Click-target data
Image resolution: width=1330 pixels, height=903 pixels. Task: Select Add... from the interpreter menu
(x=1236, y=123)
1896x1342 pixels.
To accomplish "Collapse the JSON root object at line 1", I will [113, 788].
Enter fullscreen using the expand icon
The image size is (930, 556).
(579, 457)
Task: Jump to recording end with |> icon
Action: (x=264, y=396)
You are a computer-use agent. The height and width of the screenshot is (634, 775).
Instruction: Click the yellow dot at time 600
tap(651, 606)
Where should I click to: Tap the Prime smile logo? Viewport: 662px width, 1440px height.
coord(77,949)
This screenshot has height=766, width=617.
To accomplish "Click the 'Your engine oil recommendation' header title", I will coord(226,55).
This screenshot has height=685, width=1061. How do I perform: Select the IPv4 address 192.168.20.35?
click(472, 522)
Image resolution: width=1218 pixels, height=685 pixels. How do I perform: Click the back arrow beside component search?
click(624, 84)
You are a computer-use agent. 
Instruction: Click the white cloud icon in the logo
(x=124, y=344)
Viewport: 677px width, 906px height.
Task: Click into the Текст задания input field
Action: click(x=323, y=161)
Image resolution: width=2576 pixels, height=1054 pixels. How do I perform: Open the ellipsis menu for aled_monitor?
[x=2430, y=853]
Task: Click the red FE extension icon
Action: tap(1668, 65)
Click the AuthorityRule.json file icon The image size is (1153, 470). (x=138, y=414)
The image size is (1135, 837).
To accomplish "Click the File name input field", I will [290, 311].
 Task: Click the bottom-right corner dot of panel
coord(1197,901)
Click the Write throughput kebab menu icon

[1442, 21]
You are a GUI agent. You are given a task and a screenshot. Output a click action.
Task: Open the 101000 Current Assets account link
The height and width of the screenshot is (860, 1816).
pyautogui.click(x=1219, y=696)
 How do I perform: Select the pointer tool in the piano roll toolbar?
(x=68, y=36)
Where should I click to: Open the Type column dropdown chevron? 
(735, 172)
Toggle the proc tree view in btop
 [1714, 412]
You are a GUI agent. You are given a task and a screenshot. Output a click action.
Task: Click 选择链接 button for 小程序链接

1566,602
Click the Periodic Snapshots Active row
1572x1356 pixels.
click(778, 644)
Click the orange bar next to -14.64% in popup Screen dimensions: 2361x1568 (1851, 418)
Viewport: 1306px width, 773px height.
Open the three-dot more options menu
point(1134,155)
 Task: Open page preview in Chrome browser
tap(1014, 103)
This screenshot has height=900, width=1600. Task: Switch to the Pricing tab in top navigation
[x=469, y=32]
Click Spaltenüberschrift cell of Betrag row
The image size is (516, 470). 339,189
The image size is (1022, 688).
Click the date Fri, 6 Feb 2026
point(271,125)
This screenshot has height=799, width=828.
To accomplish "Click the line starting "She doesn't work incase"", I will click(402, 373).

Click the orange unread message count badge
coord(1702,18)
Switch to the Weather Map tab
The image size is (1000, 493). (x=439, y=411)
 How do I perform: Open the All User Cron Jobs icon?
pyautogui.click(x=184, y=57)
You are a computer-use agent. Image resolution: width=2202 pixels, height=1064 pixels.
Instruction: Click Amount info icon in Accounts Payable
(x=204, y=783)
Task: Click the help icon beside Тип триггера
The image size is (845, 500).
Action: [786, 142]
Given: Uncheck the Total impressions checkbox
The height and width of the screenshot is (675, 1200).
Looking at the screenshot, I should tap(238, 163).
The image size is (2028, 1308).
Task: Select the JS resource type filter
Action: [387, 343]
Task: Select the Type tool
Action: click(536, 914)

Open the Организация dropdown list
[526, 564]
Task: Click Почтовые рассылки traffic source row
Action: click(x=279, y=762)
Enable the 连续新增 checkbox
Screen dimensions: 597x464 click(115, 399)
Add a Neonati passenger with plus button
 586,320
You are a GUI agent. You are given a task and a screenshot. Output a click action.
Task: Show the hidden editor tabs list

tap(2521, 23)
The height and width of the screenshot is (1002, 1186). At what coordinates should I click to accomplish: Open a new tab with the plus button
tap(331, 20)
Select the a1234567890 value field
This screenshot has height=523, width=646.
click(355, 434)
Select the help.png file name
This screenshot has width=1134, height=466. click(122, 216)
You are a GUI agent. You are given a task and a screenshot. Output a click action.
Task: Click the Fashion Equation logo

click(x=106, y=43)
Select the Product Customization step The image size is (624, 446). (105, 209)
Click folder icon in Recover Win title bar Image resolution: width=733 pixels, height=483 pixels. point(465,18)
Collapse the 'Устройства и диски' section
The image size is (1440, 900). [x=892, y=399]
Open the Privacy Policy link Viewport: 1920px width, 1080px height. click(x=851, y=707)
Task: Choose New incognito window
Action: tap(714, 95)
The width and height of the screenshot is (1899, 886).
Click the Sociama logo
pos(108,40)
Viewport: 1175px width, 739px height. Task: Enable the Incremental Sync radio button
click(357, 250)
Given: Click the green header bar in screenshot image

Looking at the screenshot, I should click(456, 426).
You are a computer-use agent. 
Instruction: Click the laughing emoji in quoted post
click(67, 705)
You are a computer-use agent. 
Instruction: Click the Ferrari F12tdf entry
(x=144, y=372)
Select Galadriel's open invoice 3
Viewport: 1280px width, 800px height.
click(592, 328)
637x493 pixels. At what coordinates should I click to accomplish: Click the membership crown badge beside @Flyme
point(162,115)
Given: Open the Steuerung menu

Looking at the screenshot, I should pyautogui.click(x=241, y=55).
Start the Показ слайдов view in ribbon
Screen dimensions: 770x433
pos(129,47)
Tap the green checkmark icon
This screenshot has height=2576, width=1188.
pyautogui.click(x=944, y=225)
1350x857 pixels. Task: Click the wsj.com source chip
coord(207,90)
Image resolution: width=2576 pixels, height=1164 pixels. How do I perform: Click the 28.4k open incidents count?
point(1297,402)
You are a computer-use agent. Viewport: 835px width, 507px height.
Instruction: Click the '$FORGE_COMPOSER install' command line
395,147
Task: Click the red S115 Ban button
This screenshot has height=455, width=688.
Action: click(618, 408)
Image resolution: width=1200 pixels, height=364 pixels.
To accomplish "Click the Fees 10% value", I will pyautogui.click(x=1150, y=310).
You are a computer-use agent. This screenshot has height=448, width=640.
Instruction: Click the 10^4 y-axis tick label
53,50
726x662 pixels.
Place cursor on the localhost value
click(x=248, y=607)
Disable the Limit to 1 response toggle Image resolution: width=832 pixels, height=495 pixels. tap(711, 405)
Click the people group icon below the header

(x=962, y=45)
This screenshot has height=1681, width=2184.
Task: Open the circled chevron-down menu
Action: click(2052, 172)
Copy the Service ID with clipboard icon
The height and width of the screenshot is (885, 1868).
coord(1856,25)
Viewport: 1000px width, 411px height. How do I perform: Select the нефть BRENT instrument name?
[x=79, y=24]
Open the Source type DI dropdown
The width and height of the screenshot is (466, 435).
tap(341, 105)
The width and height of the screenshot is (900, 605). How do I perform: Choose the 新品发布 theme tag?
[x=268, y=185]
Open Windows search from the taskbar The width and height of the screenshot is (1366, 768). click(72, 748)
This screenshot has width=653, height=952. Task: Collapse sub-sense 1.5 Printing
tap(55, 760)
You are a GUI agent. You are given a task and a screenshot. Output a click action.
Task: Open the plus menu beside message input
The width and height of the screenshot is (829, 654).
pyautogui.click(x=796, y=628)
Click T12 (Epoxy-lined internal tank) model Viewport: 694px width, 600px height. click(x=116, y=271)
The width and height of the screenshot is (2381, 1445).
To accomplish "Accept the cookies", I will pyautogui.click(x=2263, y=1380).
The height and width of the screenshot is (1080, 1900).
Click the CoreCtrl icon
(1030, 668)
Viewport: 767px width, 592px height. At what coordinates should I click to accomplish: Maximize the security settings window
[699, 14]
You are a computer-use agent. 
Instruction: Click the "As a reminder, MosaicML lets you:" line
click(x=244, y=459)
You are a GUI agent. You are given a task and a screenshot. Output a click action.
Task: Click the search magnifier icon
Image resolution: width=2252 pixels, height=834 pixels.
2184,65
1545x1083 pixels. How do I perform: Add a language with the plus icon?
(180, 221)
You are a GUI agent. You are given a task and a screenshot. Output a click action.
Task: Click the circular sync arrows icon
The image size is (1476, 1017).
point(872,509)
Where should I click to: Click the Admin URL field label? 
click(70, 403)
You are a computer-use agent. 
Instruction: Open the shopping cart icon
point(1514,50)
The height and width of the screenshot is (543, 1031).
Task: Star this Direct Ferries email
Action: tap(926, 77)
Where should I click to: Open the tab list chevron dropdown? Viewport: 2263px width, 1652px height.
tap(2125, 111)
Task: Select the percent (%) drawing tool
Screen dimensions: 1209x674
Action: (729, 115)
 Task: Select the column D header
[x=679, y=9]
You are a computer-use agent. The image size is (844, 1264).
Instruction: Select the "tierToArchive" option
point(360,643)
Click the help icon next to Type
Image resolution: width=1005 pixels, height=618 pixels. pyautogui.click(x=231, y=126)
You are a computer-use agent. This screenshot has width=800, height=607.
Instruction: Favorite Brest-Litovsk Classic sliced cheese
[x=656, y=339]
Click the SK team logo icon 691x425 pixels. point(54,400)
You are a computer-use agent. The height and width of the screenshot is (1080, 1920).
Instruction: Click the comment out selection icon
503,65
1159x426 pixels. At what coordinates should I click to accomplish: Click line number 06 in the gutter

EXERCISE AIM: Please find every line in the entries above that contains the word "chevron", with case counting, and copy each of those lines.

REPLY:
Where should I click to: Open the Type column dropdown chevron? 
Task: Open the circled chevron-down menu
Where should I click to: Open the tab list chevron dropdown? Viewport: 2263px width, 1652px height.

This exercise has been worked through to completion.